The journey to 90% serverless at Comic Relief
The 90% figure is plucked out of thin air — it’s just me trying to pick a really big number without accurately calculating a percentage
What is Red Nose Day?
Since its launch in 1988, Red Nose Day has become something of a British institution. It’s the day when people across the land can get together and raise money at home, school and work to support vulnerable people and communities in the UK and internationally.
Now that Red Nose Day 2019 is over, I want to give you a bit of a run down on my learnings, the tooling that we used and the path taken, on what turned out to be nearly a full cloud migration from a containerised/EC2 ecosystem and into the world of serverless.
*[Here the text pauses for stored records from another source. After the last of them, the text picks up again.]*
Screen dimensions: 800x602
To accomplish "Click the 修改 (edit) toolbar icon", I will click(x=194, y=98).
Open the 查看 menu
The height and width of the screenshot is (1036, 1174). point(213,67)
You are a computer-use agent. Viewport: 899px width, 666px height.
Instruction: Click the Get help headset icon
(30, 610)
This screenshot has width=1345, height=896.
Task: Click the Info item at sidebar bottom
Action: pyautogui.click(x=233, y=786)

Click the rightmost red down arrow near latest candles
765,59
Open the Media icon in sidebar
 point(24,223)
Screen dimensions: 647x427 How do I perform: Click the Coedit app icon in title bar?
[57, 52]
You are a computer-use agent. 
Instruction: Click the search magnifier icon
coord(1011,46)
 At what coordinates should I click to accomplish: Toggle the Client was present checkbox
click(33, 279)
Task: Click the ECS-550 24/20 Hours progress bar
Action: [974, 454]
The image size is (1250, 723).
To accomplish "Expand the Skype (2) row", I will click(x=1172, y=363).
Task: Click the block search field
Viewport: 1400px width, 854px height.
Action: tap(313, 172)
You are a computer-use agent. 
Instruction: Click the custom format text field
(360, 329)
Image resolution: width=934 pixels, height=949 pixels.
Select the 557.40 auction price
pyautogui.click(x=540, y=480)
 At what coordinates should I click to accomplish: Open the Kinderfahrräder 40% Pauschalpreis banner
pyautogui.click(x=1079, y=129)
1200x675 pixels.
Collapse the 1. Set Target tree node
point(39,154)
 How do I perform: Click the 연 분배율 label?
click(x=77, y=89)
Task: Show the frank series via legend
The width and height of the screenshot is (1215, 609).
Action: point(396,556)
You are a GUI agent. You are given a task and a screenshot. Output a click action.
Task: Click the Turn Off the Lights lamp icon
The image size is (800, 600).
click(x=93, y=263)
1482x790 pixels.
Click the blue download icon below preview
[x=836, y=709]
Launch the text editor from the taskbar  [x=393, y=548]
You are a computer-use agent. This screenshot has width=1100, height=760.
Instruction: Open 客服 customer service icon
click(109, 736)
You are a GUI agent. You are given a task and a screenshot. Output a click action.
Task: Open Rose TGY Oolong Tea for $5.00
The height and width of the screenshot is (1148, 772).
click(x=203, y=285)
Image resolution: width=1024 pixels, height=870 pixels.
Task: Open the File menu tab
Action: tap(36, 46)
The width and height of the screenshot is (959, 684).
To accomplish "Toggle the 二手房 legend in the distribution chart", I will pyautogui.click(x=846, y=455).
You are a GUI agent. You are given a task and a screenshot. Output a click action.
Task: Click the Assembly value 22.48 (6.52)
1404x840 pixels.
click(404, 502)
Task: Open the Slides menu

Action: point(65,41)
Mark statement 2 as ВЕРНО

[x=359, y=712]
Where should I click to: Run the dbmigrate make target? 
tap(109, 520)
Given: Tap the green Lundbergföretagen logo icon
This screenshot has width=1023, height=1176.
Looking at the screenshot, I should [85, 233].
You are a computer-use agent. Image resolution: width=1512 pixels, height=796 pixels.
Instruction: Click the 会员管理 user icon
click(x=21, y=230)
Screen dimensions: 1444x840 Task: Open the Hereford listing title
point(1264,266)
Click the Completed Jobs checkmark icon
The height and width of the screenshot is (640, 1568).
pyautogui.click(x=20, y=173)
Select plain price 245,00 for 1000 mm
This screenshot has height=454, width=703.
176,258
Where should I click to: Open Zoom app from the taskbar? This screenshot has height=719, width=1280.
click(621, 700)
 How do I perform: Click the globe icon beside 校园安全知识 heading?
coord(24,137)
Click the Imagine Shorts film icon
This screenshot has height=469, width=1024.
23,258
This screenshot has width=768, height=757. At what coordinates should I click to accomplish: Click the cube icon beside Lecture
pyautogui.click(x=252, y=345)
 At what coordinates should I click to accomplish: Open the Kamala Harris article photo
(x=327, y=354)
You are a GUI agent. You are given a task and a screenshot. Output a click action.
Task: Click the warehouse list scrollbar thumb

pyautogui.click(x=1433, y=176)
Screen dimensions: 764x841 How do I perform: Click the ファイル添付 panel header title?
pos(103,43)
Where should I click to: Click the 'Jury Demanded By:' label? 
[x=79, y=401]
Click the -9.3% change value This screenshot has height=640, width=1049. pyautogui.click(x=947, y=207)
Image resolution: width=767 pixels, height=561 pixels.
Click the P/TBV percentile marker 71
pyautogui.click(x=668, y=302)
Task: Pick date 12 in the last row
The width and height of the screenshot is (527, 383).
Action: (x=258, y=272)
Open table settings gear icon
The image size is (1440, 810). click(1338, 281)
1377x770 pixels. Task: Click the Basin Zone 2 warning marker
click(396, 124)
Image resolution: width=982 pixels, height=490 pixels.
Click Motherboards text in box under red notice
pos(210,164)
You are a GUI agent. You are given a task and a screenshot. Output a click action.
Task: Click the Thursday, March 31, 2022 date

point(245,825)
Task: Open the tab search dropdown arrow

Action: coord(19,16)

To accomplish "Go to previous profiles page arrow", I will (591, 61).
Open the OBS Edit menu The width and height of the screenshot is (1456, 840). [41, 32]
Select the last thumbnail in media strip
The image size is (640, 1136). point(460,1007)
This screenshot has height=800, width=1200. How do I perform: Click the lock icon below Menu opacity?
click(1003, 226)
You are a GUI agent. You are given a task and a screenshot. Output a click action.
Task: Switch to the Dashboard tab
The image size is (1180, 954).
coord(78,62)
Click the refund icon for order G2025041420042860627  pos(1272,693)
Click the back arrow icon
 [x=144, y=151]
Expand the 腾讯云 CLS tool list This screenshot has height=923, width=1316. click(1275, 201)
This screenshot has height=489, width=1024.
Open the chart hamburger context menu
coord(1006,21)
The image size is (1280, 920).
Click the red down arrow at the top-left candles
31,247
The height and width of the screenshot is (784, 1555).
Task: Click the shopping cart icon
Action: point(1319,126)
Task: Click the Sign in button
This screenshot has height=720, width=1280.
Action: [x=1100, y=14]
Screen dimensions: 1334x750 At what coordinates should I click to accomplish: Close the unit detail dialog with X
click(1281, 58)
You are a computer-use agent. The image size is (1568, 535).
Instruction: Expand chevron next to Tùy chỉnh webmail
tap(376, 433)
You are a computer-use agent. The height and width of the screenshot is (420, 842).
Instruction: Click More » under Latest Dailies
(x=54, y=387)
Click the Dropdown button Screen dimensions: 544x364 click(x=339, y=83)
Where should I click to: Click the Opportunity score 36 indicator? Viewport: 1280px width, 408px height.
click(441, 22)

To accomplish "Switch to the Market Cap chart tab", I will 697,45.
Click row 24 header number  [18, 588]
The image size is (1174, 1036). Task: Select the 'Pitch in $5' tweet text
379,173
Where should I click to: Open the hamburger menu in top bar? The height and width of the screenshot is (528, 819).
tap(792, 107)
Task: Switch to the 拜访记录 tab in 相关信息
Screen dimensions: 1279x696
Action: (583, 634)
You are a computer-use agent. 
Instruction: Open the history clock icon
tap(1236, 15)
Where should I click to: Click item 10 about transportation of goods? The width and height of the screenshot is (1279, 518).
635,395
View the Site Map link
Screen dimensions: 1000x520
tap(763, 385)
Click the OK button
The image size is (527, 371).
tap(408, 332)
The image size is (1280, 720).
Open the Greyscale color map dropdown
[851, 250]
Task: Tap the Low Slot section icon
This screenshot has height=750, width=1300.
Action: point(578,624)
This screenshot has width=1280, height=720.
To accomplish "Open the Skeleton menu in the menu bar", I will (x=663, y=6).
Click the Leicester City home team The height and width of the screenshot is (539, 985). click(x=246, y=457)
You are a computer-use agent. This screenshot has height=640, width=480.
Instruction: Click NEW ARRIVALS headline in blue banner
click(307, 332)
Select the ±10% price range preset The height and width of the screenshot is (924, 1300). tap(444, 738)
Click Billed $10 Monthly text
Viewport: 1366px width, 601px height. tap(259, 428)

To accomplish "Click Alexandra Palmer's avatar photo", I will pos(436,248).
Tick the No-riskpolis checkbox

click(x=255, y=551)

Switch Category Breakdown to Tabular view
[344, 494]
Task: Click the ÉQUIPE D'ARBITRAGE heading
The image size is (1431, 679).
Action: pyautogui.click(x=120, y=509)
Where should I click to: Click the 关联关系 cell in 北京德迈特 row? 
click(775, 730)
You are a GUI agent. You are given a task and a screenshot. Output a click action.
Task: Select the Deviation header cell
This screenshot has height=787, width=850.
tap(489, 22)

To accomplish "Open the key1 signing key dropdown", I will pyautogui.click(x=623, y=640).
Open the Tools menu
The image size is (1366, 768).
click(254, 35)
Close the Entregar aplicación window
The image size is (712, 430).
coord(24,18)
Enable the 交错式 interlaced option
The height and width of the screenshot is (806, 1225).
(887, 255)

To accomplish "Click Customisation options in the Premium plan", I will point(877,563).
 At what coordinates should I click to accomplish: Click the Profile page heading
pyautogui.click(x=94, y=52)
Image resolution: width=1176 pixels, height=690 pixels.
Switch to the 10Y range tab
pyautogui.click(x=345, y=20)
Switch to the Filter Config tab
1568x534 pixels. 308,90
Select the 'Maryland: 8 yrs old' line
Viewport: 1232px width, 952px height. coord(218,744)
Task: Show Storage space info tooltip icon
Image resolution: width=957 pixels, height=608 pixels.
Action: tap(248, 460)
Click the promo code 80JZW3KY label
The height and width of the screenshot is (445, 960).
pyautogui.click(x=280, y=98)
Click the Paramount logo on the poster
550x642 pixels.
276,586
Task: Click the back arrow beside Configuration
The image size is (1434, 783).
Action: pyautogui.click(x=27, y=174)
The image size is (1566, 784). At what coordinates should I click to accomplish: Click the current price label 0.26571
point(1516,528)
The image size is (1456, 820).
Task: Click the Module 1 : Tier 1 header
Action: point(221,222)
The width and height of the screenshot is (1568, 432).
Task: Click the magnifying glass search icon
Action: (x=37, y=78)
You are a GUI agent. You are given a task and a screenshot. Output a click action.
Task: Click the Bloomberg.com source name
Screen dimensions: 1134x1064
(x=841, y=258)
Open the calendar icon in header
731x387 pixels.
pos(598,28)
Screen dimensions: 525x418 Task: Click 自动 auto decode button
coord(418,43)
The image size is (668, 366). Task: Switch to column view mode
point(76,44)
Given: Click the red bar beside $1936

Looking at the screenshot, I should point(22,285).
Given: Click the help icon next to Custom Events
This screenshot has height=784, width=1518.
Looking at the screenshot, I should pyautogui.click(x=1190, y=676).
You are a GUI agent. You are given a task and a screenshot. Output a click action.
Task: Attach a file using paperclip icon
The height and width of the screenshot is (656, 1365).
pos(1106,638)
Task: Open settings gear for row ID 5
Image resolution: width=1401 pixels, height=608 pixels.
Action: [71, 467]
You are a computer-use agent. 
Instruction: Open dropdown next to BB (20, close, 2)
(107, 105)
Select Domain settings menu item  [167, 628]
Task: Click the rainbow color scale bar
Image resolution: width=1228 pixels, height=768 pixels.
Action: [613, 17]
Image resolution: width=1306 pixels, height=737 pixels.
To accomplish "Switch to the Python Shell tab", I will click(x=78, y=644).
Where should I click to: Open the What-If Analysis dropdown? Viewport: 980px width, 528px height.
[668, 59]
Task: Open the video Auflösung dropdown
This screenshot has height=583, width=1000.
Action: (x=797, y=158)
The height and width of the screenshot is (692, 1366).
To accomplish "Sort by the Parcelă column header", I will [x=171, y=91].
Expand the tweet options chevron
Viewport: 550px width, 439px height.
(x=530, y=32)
Upon starting at Comic Relief in April 2017, I joined a well-developed team that were already working in the cloud-native microservice world, with some legacy products operating on a fleet of EC2 servers (such as the website) and the rest either running on Pivotal Web Services (Cloud Foundry) or outsourced (Donation Platform).
Comic Relief was generally using Concourse CI (awesome tool) to deploy to Cloud Foundry or was using Jenkins for its legacy infrastructure. We frequently used Travis CI to run unit tests and do some code style tests, but have now moved over to CircleCI — thanks to a thorough comparison by Carlos Jimenez.
Nearly all of the code was written in PHP and was either Symfony or Slim Framework. I had quite a bit of experience of NodeJS at my previous role at Zodiac Media, was a big fan of running the same language on the front as on the back and not having to context switch when swapping between the two.
The project was my first introduction into Lambda and Serverless Framework and also my first lesson as to what works well in serverless. I created a serverless backend in NodeJS that accepted a POST request and then forwarded that on to RabbitMQ.
My colleague Andy Phipps (Senior Frontender) created a frontend in React which we dropped into S3 and created a CloudFront distribution in front of it. We then built a Concourse CI pipeline that ran the SLS DEPLOY command and ran some necessary mocha tests against the staging deploy and then deployed to production and did much the same for the frontend.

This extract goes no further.